Xu Jie was born on January 29, 1901, in Guangde, Anhui. He graduated from the Department of Geology at Peking University in 1925 and joined the Chinese Communist Party in 1926. From 1929 to 1949, he worked at the Institute of Geology of the Academia Sinica, where he rose from assistant research fellow to research fellow. During the 1930s, he conducted extensive geological surveys across the middle and lower reaches of the Yangtze River, including in Anhui, Jiangxi, Zhejiang, Jiangsu, and Hubei, collecting numerous graptolite fossils from the Ordovician and Silurian systems and establishing multiple graptolite zones that contributed to the stratigraphic framework of southern China.

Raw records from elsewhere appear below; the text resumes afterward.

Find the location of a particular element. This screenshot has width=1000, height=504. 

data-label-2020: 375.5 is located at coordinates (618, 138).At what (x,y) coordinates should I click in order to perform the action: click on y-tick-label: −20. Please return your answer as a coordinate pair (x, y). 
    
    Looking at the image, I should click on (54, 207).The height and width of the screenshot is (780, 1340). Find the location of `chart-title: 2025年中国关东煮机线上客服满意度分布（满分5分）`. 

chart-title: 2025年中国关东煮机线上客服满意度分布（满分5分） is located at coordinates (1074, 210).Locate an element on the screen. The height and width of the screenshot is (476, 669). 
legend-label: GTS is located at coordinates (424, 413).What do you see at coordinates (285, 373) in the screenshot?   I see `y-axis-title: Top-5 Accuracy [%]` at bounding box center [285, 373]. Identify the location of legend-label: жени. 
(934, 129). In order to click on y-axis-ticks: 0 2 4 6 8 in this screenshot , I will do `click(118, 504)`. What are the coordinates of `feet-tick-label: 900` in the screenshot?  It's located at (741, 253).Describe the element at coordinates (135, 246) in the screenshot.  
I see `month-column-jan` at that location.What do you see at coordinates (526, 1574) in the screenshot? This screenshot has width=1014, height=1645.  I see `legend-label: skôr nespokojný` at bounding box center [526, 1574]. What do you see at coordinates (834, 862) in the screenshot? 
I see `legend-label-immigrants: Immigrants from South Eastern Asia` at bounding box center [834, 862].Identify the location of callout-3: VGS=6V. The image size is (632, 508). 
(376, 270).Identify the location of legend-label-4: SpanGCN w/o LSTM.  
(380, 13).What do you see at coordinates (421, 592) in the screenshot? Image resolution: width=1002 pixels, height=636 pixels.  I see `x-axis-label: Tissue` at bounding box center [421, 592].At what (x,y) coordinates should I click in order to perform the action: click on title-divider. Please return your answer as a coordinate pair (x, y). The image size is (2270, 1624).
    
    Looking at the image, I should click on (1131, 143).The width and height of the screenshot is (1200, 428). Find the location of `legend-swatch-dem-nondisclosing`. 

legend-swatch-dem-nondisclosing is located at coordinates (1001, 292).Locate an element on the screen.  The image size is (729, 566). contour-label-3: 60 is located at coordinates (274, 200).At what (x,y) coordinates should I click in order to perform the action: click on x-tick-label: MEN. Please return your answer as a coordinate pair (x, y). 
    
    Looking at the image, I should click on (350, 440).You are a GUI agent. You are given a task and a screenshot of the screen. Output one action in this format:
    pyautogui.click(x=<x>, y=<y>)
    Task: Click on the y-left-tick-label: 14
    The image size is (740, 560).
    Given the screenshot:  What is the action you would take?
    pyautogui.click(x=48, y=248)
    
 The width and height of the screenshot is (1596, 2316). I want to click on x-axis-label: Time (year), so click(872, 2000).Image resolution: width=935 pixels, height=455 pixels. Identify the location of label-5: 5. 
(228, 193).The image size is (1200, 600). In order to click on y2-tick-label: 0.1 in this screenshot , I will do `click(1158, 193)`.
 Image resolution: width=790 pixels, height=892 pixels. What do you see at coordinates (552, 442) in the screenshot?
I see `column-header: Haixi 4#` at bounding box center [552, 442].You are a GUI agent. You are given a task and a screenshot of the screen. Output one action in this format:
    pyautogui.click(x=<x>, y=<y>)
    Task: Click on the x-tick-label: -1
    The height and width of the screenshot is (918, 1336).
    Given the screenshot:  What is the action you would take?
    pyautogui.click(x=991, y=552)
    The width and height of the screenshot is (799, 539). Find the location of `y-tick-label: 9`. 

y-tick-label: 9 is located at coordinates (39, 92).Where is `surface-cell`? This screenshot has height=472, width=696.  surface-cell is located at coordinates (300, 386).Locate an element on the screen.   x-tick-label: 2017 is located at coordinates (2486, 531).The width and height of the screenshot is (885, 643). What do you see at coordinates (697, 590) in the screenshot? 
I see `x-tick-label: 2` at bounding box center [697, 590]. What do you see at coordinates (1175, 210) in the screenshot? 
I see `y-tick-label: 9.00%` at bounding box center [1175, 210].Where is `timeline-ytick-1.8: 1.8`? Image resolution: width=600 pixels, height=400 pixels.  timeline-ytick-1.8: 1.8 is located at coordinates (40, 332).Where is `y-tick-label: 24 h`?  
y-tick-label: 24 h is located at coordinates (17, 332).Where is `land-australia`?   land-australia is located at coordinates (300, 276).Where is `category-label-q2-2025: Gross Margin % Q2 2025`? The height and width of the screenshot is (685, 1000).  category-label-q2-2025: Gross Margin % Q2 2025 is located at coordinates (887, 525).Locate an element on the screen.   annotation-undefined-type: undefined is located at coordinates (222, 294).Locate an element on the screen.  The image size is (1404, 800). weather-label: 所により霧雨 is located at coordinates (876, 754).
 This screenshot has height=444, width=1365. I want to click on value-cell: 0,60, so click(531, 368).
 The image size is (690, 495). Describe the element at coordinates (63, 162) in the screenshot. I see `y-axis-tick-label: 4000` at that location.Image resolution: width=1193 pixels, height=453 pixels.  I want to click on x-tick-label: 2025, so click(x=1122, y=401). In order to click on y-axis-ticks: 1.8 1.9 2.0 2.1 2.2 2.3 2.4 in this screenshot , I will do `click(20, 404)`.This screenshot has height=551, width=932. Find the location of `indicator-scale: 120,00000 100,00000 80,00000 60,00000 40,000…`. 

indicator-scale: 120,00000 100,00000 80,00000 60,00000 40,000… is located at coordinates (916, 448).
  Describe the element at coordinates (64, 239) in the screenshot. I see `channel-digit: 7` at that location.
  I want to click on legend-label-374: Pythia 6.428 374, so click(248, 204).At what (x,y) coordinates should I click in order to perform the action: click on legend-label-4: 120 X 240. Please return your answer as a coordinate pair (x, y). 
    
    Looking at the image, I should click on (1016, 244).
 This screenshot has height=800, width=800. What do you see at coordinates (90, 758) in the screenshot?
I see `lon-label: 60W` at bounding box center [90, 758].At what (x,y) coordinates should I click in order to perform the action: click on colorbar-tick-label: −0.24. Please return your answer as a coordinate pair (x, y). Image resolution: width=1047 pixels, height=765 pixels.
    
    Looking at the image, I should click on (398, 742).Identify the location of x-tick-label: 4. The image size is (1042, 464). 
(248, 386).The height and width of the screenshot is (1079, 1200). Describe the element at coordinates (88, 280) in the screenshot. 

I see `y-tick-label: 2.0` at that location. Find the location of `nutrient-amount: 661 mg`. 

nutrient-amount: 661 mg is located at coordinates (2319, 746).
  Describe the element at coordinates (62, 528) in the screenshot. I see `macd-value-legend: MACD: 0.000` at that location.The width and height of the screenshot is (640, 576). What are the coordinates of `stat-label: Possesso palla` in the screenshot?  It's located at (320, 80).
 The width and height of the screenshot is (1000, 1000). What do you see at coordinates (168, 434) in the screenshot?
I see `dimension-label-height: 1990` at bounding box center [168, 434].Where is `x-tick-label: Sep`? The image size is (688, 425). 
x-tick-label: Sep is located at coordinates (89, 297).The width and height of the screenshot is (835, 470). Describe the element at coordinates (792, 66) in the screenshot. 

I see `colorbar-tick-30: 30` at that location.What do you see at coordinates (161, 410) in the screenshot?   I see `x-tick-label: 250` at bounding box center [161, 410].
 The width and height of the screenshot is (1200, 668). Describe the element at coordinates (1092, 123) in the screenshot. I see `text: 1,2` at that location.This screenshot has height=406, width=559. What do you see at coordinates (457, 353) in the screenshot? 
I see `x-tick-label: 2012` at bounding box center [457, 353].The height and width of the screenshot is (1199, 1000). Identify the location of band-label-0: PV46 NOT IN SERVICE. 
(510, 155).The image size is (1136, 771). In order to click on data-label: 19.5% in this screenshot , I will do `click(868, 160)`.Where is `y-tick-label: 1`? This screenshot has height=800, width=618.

During this period, Xu carried out systematic research on graptolite taxonomy and evolution, identifying new genera and species and clarifying correlations between Chinese and international fossil assemblages. His studies demonstrated close relationships between South China graptolite faunas and those of Australia. He also conducted research on other fossil groups, including gastropods and trilobites, and investigated Quaternary glacial remains in the Lushan area and around Poyang Lake. In 1937, he undertook a comprehensive geological survey of the Three Gorges region, collecting extensive fossil and mineral specimens and establishing early Ordovician trilobite zones.

After the founding of the People's Republic of China in 1949, Xu served as president of Anhui University from 1949 to 1954 and as vice chairman of the Anhui Provincial People's Government from 1952 to 1954. In 1954, he was appointed vice minister of the Ministry of Geology, a position he held until 1970. In 1955, he was elected an academician of the Chinese Academy of Sciences. From 1959, he concurrently served as president of the Geological Scientific Research Institute under the Ministry of Geology, where he played a key role in promoting geological research in China.

Xu continued his scientific work in the study of graptolites and stratigraphy throughout his career. He conducted further research on Ordovician strata in regions such as Qinghai and Xinjiang, and collaborated with other scholars on the classification and evolutionary systems of graptolites. His work contributed significantly to the understanding of Paleozoic stratigraphy in China.

Xu Jie died on July 11, 1989, in Beijing, at the age of 88.